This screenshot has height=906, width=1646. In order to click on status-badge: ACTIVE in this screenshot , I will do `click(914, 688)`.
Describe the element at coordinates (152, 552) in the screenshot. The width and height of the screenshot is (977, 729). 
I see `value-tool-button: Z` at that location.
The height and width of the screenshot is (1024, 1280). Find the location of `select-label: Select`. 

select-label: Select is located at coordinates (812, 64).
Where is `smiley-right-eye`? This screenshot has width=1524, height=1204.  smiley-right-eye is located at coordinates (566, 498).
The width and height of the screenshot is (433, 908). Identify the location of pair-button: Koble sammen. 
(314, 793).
________________________________________
**Work required**:
Convert the rows above into a JSON list of strings, one string per line, omitting any blank lines.

**Answer to the problem**:
[
  "This screenshot has height=906, width=1646. In order to click on status-badge: ACTIVE in this screenshot , I will do `click(914, 688)`.",
  "Describe the element at coordinates (152, 552) in the screenshot. The width and height of the screenshot is (977, 729). ",
  "I see `value-tool-button: Z` at that location.",
  "The height and width of the screenshot is (1024, 1280). Find the location of `select-label: Select`. ",
  "select-label: Select is located at coordinates (812, 64).",
  "Where is `smiley-right-eye`? This screenshot has width=1524, height=1204.  smiley-right-eye is located at coordinates (566, 498).",
  "The width and height of the screenshot is (433, 908). Identify the location of pair-button: Koble sammen. ",
  "(314, 793)."
]